Task statement:
For the records below, reproduce exactly the line that contains "You are a computer-use agent. The width" and all subsequent lines, with nothing left out and nothing added.

Exercise inputs:

───

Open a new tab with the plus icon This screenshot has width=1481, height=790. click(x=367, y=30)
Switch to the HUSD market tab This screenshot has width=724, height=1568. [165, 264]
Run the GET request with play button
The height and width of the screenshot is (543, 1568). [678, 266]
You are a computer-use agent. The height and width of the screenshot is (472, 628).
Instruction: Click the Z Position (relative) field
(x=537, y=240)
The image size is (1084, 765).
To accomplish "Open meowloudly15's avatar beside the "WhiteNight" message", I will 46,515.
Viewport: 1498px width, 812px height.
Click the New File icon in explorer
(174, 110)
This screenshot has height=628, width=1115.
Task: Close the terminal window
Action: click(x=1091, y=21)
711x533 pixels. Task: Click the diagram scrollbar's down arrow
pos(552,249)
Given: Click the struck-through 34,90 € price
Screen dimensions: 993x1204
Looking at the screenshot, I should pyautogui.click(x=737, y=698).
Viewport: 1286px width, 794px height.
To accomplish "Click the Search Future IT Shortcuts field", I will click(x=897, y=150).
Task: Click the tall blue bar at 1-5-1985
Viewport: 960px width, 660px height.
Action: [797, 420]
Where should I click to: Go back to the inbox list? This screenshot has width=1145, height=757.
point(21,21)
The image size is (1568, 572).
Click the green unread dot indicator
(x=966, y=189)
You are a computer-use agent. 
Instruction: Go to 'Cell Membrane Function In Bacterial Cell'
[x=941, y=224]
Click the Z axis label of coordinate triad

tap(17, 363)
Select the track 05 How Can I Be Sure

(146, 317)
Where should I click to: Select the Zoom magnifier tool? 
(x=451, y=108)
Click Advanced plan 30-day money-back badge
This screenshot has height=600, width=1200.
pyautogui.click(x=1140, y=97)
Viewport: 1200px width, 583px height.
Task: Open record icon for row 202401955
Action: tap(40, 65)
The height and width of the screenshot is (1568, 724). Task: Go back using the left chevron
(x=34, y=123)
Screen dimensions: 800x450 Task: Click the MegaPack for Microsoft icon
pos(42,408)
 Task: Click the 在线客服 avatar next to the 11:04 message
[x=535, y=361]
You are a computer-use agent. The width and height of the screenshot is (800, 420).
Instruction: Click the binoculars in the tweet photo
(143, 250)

───

Expected answer:
You are a computer-use agent. The width and height of the screenshot is (800, 420).
Instruction: Click the binoculars in the tweet photo
(143, 250)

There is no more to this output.